Lors du Salon international de l’agriculture de 2019, le président de la République a déclaré que le Codex Alimentarius devait « constituer la grammaire commune d’une alimentation et d’une agriculture saines pour tous les pays du monde ». C’est la feuille de route du CCGP.
Les travaux du Codex s’inscrivent également dans la démarche One Health, liant santé humaine, santé animale, santé végétale et santé des écosystèmes et favorisant des systèmes alimentaires durables et les transitions nécessaires.
Le contexte mondial dans lequel nous évoluons doit nous mobiliser pleinement. Il est aujourd’hui plus que jamais indispensable de développer des politiques publiques multilatérales volontaristes visant à réduire les inégalités pour assurer la stabilité globale, la paix et la souveraineté alimentaire.
Enfin, une réflexion est en cours sur l’avenir du Codex ; elle a d’ailleurs fait l’objet d’un évènement parallèle fructueux pendant la session.

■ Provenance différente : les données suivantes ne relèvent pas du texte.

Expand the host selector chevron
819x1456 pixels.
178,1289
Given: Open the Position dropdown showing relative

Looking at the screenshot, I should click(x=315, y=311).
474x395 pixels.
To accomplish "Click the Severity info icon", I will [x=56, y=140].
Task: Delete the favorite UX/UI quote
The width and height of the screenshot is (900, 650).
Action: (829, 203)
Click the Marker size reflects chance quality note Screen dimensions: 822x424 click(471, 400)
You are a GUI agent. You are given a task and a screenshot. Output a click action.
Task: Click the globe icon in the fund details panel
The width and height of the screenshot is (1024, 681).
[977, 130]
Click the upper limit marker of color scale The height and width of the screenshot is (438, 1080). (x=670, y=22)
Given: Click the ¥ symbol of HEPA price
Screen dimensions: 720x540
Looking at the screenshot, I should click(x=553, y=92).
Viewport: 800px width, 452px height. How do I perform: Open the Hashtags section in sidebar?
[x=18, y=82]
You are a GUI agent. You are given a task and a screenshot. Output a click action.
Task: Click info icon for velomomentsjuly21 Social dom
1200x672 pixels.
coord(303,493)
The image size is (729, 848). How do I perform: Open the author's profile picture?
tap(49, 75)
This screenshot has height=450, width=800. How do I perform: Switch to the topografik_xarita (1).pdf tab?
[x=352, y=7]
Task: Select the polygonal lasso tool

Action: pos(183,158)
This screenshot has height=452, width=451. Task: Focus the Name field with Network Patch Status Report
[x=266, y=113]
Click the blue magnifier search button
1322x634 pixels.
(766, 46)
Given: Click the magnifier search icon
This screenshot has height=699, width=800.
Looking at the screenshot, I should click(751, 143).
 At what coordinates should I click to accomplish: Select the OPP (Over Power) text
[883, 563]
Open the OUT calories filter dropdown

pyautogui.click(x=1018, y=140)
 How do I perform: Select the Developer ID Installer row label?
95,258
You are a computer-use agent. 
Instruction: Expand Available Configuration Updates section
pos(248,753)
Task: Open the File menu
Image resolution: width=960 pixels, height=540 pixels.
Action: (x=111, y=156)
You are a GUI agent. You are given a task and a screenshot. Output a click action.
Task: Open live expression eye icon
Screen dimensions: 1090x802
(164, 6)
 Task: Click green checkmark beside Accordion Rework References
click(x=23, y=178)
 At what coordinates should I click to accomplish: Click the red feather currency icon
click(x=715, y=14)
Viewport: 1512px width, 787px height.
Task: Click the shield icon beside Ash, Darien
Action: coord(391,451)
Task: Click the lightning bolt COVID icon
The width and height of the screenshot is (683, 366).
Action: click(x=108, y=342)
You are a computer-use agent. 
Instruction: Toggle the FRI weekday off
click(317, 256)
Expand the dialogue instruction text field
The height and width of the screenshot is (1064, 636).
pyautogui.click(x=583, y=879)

Qu’est-ce que le Codex Alimentarius ?
Il s’agit d’un programme mixte de l’Organisation des Nations unies pour l’agriculture et l’alimentation (FAO) et de l’Organisation mondiale de la santé (OMS). Celui-ci est en charge de l’élaboration des normes alimentaires internationales destinées à protéger la santé du consommateur et de promouvoir des pratiques loyales dans le commerce de denrées alimentaires. Comme un code élaboré à partir d’un corpus de documents, le Codex Alimentarius regroupe ainsi environ 300 normes, directives, codes d’usages et plus de 11 000 limites maximales (de contaminants, d’additifs, de résidus de pesticides et de médicaments vétérinaires…).
Créé en 1963, le Codex Alimentarius fête cette année ses 60 ans.